GOAL OF THE EXERCISE: Please retype, character for character, the portion of the entries below that runs from the line containing "Expand the Talk row chevron" to the last line.

PROVIDED RECORDS:
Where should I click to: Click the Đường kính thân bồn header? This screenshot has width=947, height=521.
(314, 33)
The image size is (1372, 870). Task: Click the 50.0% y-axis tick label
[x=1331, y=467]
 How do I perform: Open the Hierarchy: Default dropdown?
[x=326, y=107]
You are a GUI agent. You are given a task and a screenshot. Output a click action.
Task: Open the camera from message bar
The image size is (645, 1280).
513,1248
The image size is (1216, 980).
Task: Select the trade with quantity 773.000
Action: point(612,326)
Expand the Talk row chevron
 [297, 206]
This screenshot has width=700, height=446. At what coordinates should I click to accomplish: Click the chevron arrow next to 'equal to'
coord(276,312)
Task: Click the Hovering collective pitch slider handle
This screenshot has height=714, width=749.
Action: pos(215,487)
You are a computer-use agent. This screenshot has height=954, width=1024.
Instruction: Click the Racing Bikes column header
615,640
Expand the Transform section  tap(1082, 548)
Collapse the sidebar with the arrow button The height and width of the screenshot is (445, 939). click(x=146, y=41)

ANSWER TO THIS PROBLEM:
Expand the Talk row chevron
 [297, 206]
This screenshot has width=700, height=446. At what coordinates should I click to accomplish: Click the chevron arrow next to 'equal to'
coord(276,312)
Task: Click the Hovering collective pitch slider handle
This screenshot has height=714, width=749.
Action: pos(215,487)
You are a computer-use agent. This screenshot has height=954, width=1024.
Instruction: Click the Racing Bikes column header
615,640
Expand the Transform section  tap(1082, 548)
Collapse the sidebar with the arrow button The height and width of the screenshot is (445, 939). click(x=146, y=41)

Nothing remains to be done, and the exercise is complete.